◆ DATA SECTION
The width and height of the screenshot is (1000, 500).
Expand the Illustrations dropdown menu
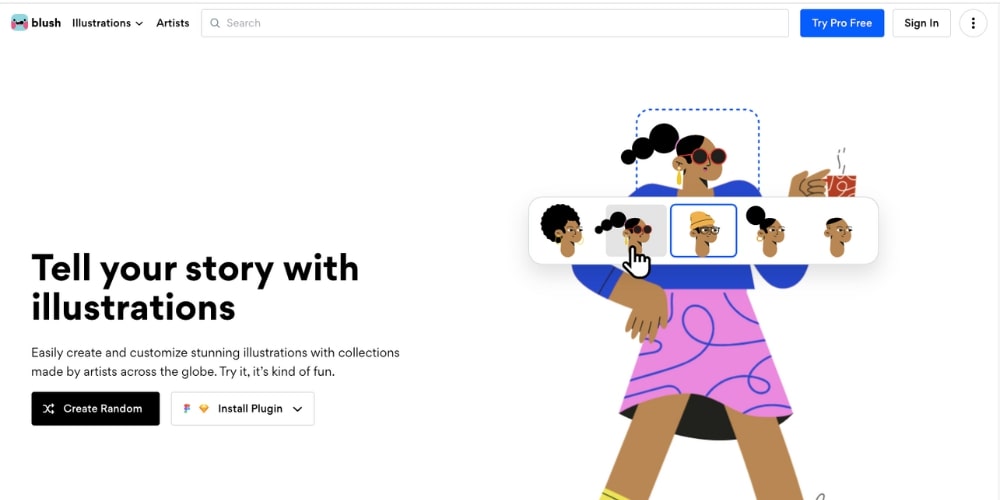click(107, 23)
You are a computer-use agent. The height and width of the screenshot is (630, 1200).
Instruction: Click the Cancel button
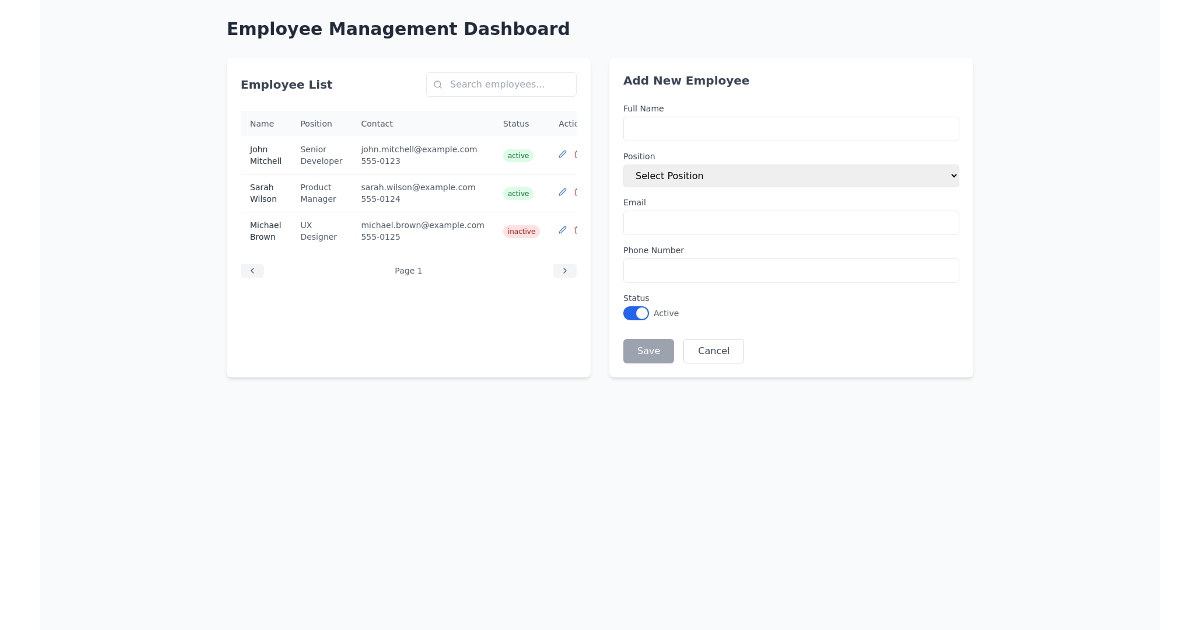click(713, 351)
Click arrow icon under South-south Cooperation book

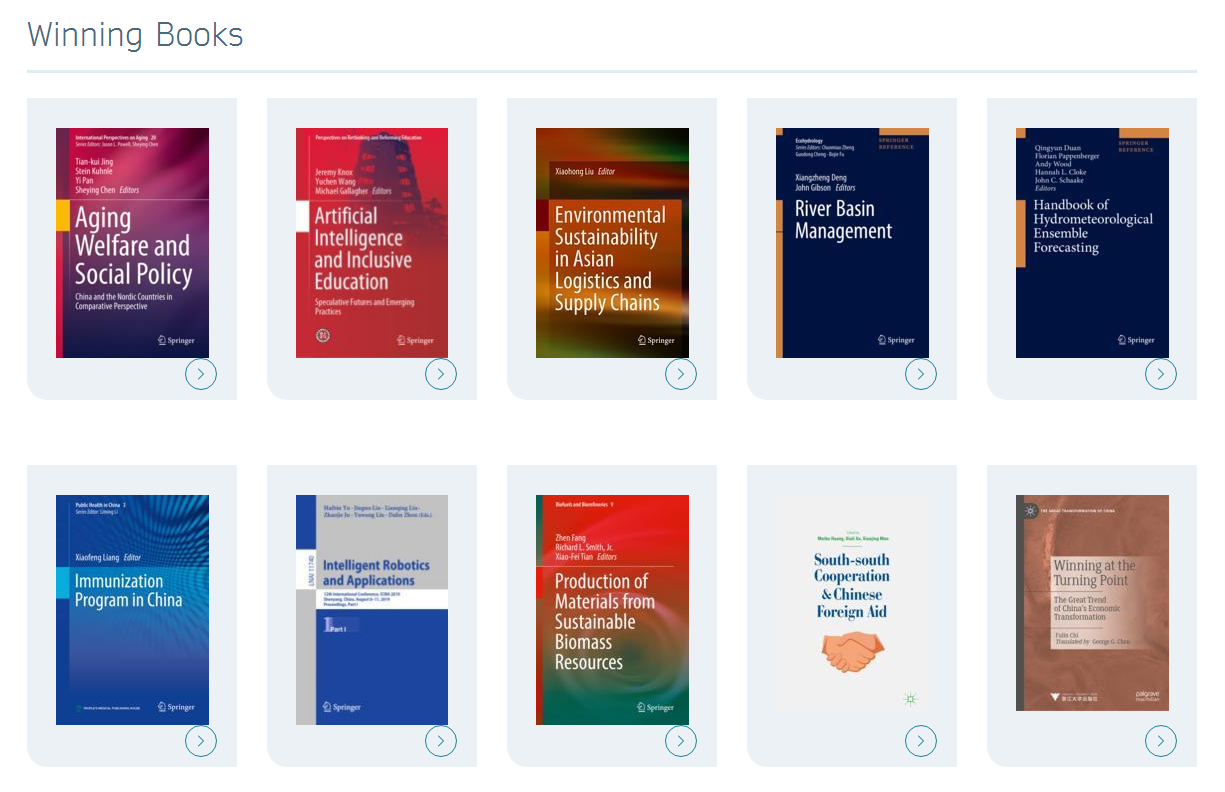921,741
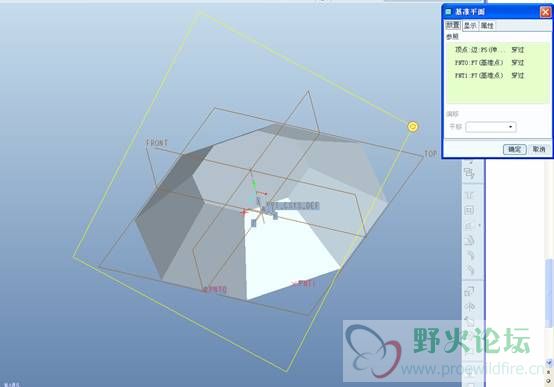Click the 确定 button
The height and width of the screenshot is (387, 554).
point(514,149)
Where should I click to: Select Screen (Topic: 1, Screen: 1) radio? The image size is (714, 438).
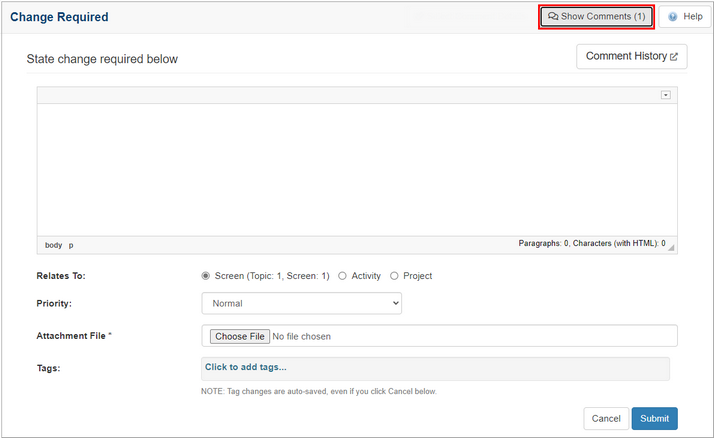coord(206,276)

◆ WHAT YOU SHOULD DO
Count the lines above that contain the word "height", matching case, and give only the number.

◆ REPLY TO THE TASK
3